Fragment of a bowl type Sanzeno. Fine clay, from dark brown to black in colour, with a moderate temper of fine grained sand and argentine mica; reduction firing; burnished. At the rim broken.
Circumferential decoration in form of two deep, parallel running ribbons. Below further decorations: at different positions a group of vertical striae. Decorations before firing.
On the bottom a hardly determinable character.
Find spot Sanzeno, but further find circumstances unknown. The object presents one of the old findings from Sanzeno which were found by the local inhabitants at the end of the 19th century in Sanzeno. The major part of these findings were acquired by the Tyrolean State Museum in the course of the turn of the century, hence the end of the 19th century and the beginning of the 20th century.
In accord with the typology of the bowls type Sanzeno the potsherd can be dated to the 3rd–2nd centuries BC.
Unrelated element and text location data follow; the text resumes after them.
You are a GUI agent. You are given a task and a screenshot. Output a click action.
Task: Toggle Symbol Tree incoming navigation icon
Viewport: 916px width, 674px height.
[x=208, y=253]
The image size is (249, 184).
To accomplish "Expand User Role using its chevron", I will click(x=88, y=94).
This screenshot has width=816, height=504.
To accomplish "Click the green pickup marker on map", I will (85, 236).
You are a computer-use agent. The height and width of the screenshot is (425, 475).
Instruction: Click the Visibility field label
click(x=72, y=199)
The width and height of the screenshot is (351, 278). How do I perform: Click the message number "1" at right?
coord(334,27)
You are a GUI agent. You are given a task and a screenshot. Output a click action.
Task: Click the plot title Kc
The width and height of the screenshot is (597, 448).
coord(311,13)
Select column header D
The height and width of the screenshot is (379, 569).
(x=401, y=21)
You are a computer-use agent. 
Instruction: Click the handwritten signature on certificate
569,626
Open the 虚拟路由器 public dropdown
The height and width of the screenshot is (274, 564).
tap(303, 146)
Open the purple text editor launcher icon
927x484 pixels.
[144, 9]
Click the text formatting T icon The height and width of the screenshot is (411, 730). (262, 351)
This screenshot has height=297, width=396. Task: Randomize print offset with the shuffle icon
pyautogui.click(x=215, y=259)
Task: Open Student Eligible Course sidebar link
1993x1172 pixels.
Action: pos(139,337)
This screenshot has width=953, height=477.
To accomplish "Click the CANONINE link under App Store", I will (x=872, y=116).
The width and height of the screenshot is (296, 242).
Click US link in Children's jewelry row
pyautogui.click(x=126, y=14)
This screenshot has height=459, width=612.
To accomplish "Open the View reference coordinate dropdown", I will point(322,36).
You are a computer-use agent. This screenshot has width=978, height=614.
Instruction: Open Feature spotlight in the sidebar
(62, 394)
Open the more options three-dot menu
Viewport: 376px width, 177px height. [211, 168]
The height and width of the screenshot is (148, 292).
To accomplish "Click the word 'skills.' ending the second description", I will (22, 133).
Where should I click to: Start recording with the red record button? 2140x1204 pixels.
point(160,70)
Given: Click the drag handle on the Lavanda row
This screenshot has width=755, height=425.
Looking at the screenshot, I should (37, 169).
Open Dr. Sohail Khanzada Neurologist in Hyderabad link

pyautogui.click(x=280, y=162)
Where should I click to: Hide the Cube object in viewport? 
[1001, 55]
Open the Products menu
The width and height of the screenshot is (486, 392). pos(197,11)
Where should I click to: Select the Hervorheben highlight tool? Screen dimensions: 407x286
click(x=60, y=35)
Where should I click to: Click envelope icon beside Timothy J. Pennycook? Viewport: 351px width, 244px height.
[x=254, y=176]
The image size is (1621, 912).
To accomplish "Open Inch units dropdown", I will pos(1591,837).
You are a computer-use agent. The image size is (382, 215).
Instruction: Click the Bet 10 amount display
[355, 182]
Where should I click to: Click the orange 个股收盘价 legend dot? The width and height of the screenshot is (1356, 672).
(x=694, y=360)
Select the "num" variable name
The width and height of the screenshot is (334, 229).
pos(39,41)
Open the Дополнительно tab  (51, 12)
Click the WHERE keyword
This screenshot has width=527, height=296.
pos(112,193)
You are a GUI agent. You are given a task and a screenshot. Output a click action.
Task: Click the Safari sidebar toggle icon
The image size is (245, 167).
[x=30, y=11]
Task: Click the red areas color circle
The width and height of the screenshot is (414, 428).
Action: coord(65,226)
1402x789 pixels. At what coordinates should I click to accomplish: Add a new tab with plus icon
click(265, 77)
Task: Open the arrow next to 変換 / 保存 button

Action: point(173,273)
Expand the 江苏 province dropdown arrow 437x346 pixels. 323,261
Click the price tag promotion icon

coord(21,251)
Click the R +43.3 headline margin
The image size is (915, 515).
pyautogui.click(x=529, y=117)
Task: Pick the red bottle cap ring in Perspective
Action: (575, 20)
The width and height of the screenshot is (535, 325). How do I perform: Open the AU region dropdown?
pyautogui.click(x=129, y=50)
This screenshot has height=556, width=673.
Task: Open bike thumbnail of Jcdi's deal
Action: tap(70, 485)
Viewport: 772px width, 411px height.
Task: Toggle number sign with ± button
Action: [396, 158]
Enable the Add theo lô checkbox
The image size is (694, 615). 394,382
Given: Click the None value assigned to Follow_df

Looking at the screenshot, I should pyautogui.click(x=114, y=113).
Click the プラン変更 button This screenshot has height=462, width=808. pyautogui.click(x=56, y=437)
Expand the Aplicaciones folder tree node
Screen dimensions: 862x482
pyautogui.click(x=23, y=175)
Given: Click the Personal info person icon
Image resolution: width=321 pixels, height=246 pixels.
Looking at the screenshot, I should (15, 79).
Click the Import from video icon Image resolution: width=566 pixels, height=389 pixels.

The present ceramic fragment is until now unpublished. In the here available data bank about the Raetic inscriptions the ceramic fragment is the first time mentioned. Meanwhile a new study about Raetic inscriptions was released by Marchesini. In this study the fragment is listed with "MLR 222", an autopsy was effected (cp. MLR: 205 [MLR 222]; obviously the publication refers to the character which the bowl bears.).
Autopsied by the Thesaurus Inscriptionum Raeticarum in November 2013.